Matthew Hawkins matt at mh.dropbear.id.au
Wed Jun 12 12:23:55 EST 2002


McKinney / Joshua David (TM),N (Joshua.Mckinney at ise.canberra.edu.au) wrote:
> I've started to play around with qmail and Maildir recently and I've been unable to find a good .muttrc for use with mutt so that it loads the Maildir delivered mail properly.
> I am a bit confused as to the difference between the "set folder", "set mbox", and "mailboxes" settings in .muttrc.  I haven't quite worked out the right magic sequence of Google search terms to give me a good example because the default sample muttrc has maildir and qmail mentioned in it, so I end up with dozens of links that all link to the same man page or muttrc file.
> Any help would be gladly apppreciated.

Hi Josh,

First understand that by default, mutt is configured to deal with the
scenario that mail is delivered by the MTA to a spoolfile, and the mutt
user reads that and stores any kept messages into a mail folder.  The
variables to configure these are $spoolfile and $folder (oooh, tricky!:)

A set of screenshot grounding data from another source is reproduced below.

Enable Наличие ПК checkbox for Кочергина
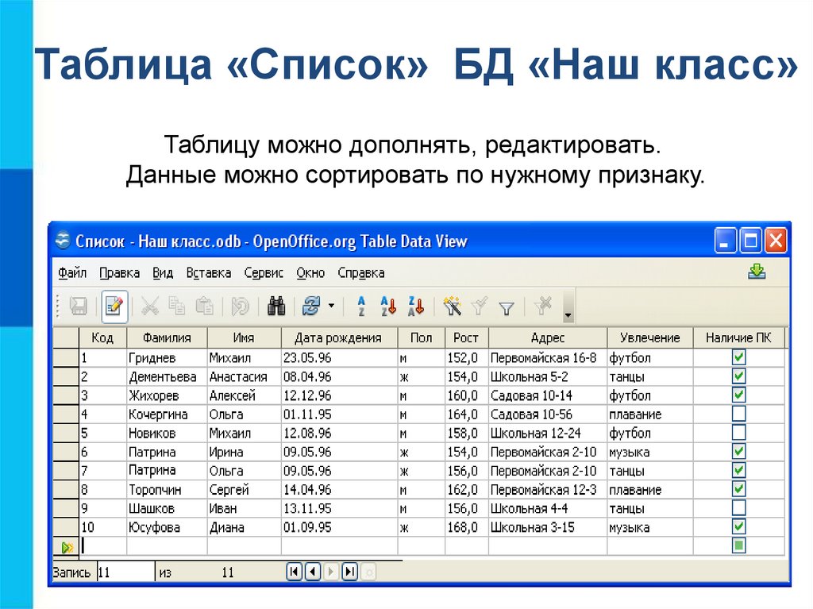The width and height of the screenshot is (813, 609). point(738,414)
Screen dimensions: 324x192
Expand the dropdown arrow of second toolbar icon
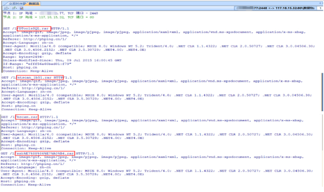click(16, 8)

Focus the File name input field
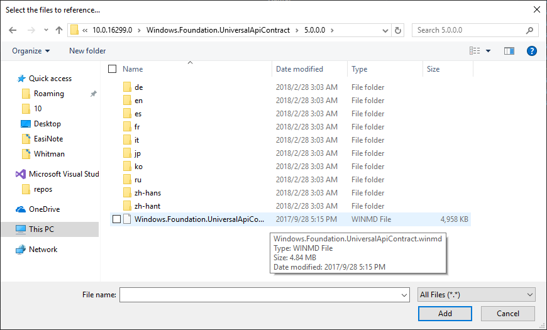click(265, 295)
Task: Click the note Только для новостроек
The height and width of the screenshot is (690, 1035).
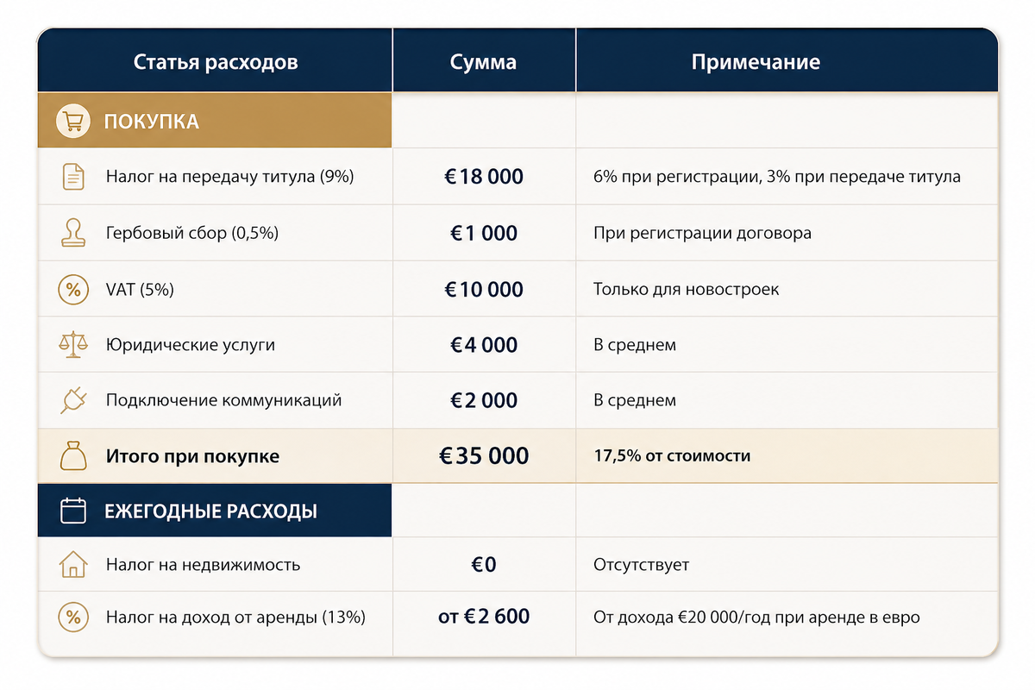Action: click(x=686, y=289)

"set folder" will set $folder to the location of where your local
mailboxes are.  For qmail/Maildir I suggest using ~/Maildir/
As this is the default inbox too, "set spoolfile" to ~/Maildir/ also.

"set mbox" lets mutt know which mail box in the above location will have
messages automatically moved into it when read from $spoolfile (if $move
is set).  If you're not going to use move, don't worry about it.  This
seems a sensible thing to not worry about with qmail since the spoolfile
is always ~/Maildir/ by default anyway, hence there's no need to move.
"set move=no" in this case.

"mailboxes" tells mutt which mailboxes should be checked for new
messages.  If you only deliver to one box, just set it to '!' (the
shortcut for your default inbox, $spoolfile).  If you use procmail or
similar to filter your mail into separate boxes, you can specify those
mailboxes as well so mutt can inform you of new mail in them.  Note that
you can shortcut the location of any mailbox under $folder with '=' - so
~/Maildir/clug can be referenced as =clug.  Shortcuts are valid
everywhere in mutt (eg the change-folder command)

The only other thing worth configuring to begin with is $mbox_type, you
should set this to Maildir so mutt will create Maildir style mailboxes
by default.

Cheers,

-- 
Matt
                             Last year I kudn't spel Engineer.  Now I are won.